The fourth wall is the invisible barrier between the audience and characters in a movie. You physically see the other three walls: one behind the stars, and one on each side. In movies and TV shows breaking the fourth wall sometimes works and sometimes it simply annoys the audience as they lose the illusion of being immersed in the story.
There is the same metaphoric fourth wall between you and your audience when you present. Your first goal as a presenter should be to break this wall, otherwise your audience will not connect with you and your message.
At an early-morning breakfast seminar Carolyn Creswell, the founder of Carmen’s Muesli, opened by saying: “When the alarm went off this morning, I thought, this better be good, and then I thought sh** – I better be good!” The audience laughed and immediately connected with her.

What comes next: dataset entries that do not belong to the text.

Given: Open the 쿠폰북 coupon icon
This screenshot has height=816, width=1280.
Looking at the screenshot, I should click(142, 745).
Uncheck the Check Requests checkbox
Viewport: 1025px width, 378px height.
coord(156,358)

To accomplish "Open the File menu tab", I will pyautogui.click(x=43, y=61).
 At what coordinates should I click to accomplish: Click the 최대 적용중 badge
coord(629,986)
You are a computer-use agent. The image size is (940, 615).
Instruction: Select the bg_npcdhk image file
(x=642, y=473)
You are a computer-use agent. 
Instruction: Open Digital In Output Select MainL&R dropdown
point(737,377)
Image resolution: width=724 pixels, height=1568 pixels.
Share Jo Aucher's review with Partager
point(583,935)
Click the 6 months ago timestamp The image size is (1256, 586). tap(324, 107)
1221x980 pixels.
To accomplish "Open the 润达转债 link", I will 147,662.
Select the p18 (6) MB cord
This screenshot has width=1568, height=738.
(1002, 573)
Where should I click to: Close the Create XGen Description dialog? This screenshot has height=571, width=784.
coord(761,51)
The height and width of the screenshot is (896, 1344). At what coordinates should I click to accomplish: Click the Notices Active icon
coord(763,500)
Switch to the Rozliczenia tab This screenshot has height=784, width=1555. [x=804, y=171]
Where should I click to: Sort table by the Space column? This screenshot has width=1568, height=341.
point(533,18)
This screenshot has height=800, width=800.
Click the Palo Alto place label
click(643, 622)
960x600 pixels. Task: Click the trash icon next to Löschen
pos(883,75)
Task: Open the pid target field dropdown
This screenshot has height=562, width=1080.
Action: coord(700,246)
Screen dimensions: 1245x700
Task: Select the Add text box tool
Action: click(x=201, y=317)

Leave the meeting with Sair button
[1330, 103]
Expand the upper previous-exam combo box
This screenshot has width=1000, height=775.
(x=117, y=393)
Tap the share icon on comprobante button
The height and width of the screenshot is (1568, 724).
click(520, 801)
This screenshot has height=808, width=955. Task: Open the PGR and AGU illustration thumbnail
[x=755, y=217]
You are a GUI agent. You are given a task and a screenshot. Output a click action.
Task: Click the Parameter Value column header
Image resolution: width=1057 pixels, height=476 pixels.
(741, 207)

She had successfully broken the fourth wall and she was one of us.
Standing behind a lectern or speaking to your slides rather than your audience strengthen the fourth wall and leave your audience feeling disconnected. Instead, share the real you perhaps through a relevant story or a humorous opening that captures people. Learning and using people’s names also work towards dissolving that fourth wall and immersing your audience in your presentation.
If you are directing a Hollywood blockbuster or a TV soap, by all means respect the fourth wall. However, if you want your next presentation to be a blockbuster, spend the first couple of minutes smashing that wall to connect with and dazzle your audience.